DAC ma budowę symetryczną, z podwójnymi analogowymi regulatorami poziomu oraz symetrycznym stopniem wyjściowym na triodzie 6H30, dzięki któremu Silver Control ma wyjście XLR, nie same RCA. Duzy zakres napięć wyjściowych pozwala mu też wysterować każdą końcówkę mocy. Kości przetwarzające cyfra/analog to ADC Crystal Semiconductor (Cirrus Logic), konkretnie jedna poczwórna, zapewniająca autentyczną, a nie przyszywaną, symetryczność całej ścieżki sygnału. Zdolności przetwornika odnośnie próbkowania to PCM 16-24 bity/44-196 kHz przy regulacji  głośności analogowej (drabinką rezystancji). Lampowy stopnień wyjściowy, znany z Lektora Granda, za innowację techniczną w wersji obecnej w Silver Control ma najnowszej generacji kondensatory V-Cap Cu-Tf (miedziano-teflonowe) i V-Cap ODAM (olejowe).

Czteroczęściowy wzmacniacz Silver Single Mono jest rozwinięciem Silvera Grand Mono. Konstrukcję zyskał purystyczną, po jednej 300 B w kanale, przy sterowaniu stopniem napięciowym na E88CC. Transformatory wyjściowe nawinięto czysto srebrnymi drutami w osłonie specjalnego lakierowania (od tego srebra cena i nazwa). Srebrne jest też okablowanie wewnętrzne.

Zasilacze są mniej klasyczne, są bowiem impulsowe. Jeden przetwarza AC/DC na 24 V prądu stałego, drugi dostarcza wszystkich napięć poszczególnym punktom wzmacniacza. Stabilizacja prądu jest potrójna, znosząca niemal całkowicie szumy własne i zakłócenia. Start wprowadzono bardzo miękki, trwa aż 60 sekund. Maksymalnie chroni to lampy przed szybkim zużyciem, zabezpieczając użytkownika przed nieplanowanym wydatkiem. Moc 8 W w kanale, czyli typowa dla 300B – żadnego wysilenia. Z tym zastrzeżeniem, że osiem watów od lamp to dużo więcej niż nominalnie to samo od układów tranzystorowych.

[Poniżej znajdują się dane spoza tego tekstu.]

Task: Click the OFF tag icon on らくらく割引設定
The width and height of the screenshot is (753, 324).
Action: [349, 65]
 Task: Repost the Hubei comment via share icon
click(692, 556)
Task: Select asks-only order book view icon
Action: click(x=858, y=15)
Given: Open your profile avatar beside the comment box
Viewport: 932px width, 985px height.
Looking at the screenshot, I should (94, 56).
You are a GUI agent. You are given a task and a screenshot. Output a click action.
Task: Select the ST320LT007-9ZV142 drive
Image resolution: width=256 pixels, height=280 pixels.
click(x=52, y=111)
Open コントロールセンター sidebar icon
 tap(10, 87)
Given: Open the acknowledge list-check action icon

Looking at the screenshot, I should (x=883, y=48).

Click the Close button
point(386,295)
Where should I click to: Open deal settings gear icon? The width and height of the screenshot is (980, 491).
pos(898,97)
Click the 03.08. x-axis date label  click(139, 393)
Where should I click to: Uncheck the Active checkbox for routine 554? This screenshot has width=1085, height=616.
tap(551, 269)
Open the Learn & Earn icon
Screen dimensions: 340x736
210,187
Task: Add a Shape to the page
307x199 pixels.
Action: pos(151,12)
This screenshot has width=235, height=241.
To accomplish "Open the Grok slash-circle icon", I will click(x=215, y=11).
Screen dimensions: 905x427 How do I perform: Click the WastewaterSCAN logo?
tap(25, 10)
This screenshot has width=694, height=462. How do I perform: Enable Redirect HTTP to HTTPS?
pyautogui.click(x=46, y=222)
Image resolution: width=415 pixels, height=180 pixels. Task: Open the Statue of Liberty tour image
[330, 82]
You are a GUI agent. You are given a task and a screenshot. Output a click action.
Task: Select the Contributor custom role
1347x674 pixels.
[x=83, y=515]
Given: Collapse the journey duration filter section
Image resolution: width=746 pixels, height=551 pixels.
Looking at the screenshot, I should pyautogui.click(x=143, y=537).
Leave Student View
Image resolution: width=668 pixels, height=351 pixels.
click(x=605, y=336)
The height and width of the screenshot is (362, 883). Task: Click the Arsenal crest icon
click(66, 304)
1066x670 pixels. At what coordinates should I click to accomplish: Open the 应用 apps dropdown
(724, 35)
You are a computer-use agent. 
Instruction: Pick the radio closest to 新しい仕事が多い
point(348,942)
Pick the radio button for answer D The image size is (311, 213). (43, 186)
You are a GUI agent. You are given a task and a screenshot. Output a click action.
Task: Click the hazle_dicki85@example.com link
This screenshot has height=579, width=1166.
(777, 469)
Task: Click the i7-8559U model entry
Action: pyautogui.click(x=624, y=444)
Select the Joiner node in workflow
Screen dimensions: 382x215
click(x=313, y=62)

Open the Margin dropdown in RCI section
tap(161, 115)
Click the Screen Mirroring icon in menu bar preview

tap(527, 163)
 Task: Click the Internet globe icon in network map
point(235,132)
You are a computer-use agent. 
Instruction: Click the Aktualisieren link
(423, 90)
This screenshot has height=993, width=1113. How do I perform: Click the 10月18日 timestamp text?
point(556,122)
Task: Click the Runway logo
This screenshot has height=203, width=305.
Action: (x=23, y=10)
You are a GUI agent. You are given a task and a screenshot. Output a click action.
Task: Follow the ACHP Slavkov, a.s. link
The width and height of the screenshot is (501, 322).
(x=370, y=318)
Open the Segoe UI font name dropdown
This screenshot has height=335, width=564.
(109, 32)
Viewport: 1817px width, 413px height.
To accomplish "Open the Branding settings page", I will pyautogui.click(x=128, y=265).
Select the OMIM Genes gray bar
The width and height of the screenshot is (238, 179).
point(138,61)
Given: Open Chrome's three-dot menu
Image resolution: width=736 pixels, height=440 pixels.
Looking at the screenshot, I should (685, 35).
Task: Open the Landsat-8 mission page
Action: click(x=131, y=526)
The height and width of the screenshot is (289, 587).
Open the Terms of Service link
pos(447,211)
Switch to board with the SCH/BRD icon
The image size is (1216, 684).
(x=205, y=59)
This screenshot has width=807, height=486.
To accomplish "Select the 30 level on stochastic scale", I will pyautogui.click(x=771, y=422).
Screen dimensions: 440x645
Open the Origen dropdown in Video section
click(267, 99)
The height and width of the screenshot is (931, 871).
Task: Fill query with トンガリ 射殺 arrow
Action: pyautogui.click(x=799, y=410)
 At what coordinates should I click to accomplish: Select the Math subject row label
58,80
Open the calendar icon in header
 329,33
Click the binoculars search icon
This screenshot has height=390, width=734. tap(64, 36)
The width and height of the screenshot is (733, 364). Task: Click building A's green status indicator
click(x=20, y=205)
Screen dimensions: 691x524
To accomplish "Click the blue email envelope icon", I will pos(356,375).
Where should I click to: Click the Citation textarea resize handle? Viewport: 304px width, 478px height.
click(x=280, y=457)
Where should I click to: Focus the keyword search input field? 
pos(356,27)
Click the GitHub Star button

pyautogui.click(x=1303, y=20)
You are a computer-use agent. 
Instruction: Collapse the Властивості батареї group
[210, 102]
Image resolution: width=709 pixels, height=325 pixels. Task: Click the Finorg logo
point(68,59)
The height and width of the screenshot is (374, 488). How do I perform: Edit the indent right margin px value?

Trzeba wspomnieć o jeszcze jednym, o stylu Ancient Audio. Firma wystrzega się popadania w przesadną lampowość brzmienia, stawia na dynamikę i realizm. Temu min. służy srebrne okablowanie, temu służy cała architektura. To nie ma być przyciemniony obraz muzyczny dziejący się w zwolnionym tempie. To grać powinno do wiwatu, ażebyś z kapci wypadł!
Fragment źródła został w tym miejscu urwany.